* Begin *

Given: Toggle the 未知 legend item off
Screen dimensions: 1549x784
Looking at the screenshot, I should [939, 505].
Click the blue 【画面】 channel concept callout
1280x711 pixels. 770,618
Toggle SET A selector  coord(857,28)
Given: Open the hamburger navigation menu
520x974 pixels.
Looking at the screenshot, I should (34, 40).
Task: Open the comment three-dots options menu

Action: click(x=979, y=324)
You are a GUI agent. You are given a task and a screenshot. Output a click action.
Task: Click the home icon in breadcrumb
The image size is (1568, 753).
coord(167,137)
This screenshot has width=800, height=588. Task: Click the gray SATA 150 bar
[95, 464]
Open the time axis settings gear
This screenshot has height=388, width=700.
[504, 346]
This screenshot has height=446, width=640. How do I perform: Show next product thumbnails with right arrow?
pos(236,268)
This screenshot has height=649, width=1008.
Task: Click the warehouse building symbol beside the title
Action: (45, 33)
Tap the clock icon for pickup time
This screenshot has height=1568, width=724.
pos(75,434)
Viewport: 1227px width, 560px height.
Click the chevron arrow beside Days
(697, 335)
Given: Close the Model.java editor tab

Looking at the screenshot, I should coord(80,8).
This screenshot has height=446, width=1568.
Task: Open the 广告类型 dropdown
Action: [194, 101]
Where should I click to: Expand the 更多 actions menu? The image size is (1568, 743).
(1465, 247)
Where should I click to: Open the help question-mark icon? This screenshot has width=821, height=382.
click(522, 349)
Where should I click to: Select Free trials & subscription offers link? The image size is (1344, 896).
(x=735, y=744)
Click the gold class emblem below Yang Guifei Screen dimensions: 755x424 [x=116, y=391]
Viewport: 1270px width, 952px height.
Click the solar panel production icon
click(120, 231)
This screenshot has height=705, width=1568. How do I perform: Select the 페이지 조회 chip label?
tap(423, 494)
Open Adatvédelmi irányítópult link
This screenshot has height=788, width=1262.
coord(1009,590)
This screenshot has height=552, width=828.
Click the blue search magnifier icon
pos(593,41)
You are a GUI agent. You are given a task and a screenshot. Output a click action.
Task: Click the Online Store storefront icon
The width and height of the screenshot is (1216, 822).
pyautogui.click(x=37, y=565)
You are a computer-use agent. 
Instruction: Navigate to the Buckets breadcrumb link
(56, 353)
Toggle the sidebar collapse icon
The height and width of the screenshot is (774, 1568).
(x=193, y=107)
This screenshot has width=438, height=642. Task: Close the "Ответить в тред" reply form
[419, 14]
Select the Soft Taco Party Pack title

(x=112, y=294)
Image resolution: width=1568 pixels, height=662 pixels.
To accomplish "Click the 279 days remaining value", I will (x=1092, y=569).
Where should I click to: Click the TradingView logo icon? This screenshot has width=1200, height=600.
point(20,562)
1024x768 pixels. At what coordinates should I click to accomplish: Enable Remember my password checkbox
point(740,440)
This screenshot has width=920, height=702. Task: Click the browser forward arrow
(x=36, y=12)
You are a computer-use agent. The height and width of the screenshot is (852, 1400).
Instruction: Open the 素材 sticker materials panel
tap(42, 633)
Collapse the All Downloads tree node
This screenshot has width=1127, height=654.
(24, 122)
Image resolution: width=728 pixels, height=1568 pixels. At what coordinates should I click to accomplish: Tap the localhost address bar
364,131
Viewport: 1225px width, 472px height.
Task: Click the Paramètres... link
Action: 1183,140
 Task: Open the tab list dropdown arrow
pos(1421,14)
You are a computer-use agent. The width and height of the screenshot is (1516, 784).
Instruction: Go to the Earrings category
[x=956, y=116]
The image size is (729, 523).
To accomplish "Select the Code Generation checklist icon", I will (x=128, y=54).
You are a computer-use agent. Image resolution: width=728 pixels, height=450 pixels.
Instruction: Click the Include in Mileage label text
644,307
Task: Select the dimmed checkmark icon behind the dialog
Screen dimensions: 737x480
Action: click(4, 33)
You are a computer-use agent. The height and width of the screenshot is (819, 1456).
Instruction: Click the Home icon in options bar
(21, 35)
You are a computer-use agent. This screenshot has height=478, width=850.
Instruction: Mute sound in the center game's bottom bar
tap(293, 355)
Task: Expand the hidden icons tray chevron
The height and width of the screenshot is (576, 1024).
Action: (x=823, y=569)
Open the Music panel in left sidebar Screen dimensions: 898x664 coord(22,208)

* End *

- [Aim of the task]:
Convert the part of the rows above that opens with the line containing "You are a computer-use agent. This" and runs through the end of the rows into a JSON list of strings, one string per line, leaving out blank lines.

- [Answer for the task]:
[
  "You are a computer-use agent. This screenshot has height=478, width=850.",
  "Instruction: Mute sound in the center game's bottom bar",
  "tap(293, 355)",
  "Task: Expand the hidden icons tray chevron",
  "The height and width of the screenshot is (576, 1024).",
  "Action: (x=823, y=569)",
  "Open the Music panel in left sidebar Screen dimensions: 898x664 coord(22,208)"
]